How is SAF related to a DoD Software Factory?
A DoD Software Factory is the common term for a DevSecOps pipeline that meets the definition laid out in DoD Enterprise DevSecOps Reference Design. All software that ultimately achieves an ATO has to be built on a fully implemented DoD Software Factory. You can either build your own or use a pre-existing DoD Software Factory like the US Air Force's Platform One or the US Navy's Black Pearl.

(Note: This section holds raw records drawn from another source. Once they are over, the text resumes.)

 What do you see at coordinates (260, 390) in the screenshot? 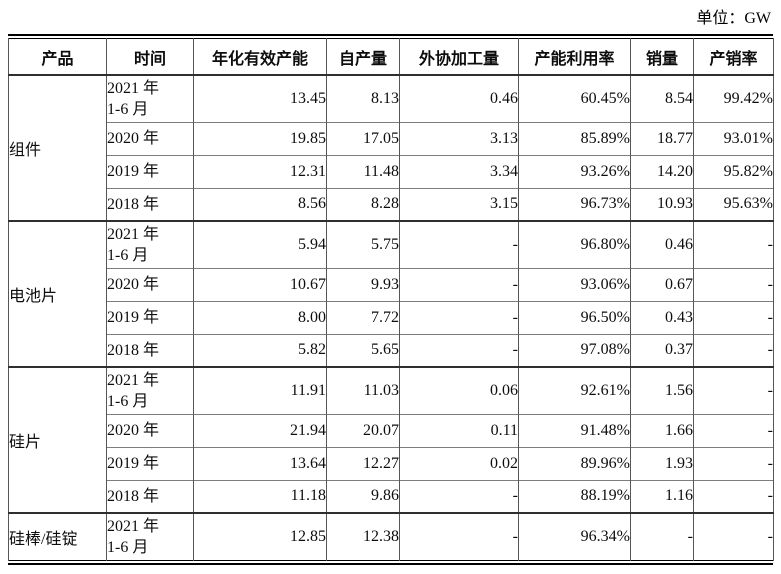
I see `cell-capacity: 11.91` at bounding box center [260, 390]. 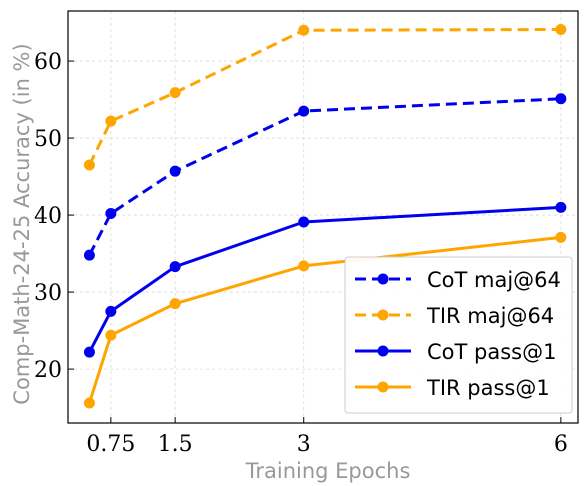 I want to click on y-axis-label: Comp-Math-24-25 Accuracy (in %), so click(x=22, y=224).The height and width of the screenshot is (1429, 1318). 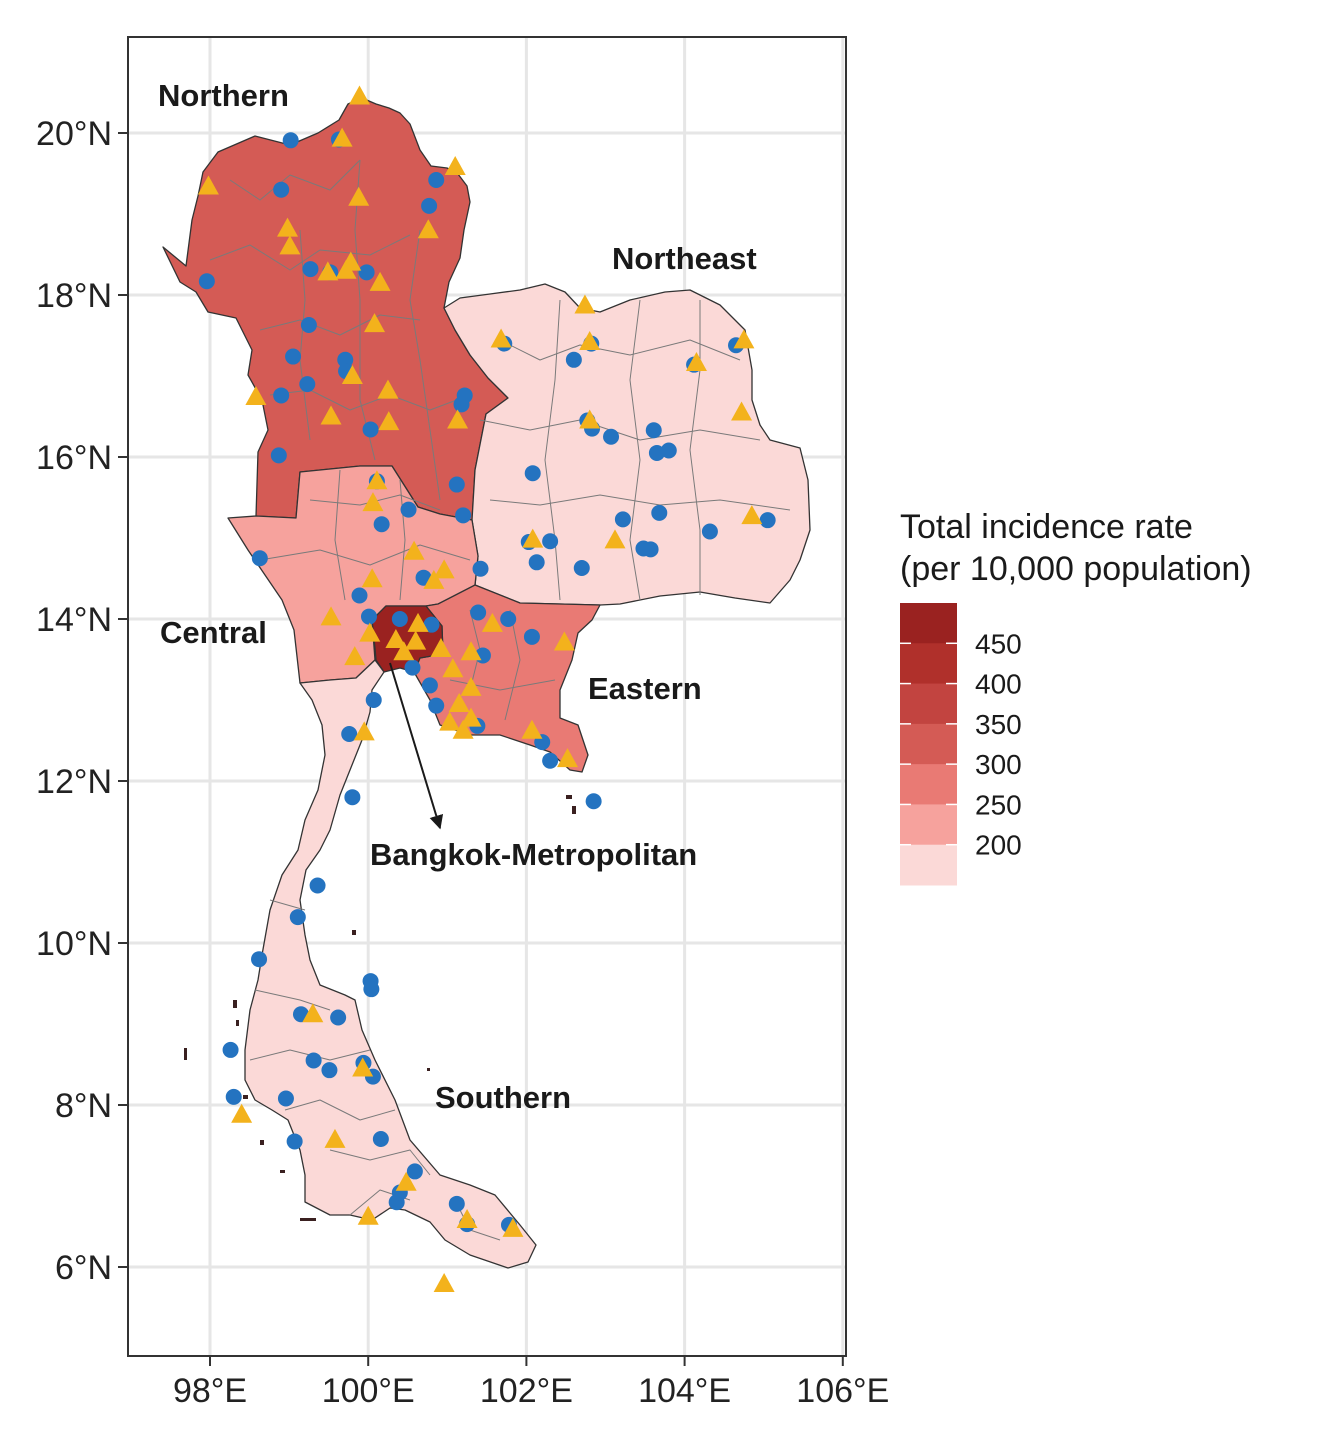 I want to click on label-northeast: Northeast, so click(x=684, y=258).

As we saw earlier, MITRE SAF is a framework meant to help you achieve STIG compliance and is a portion of your journey towards an ATO. STIG compliance applies to both the software that you write as well as the DevSecOps platform that your software is built on. Building your own DoD Software Factory means committing to going through the ATO process and STIG compliance for the DevSecOps platform first then a second time for the end-user application.
Wrap-Up
The MITRE SAF is a huge leg up for modern, cloud-native DevSecOps software vendors that are currently navigating the labyrinth towards ATO. By providing actionable guidance, automation tooling, and a community-driven approach, SAF dramatically reduces the time to ATO. It bridges the gap between the speed of DevOps software delivery and secure, compliant applications ready for critical DoD missions with national security implications.
Embracing SAF means more than just meeting regulatory requirements; it's about building a resilient, efficient, and secure development pipeline that can adapt to evolving security demands. In an era where cybersecurity threats are evolving just as rapidly as software, leveraging frameworks like MITRE SAF is not an efficient path to compliance—it's essential for sustained success.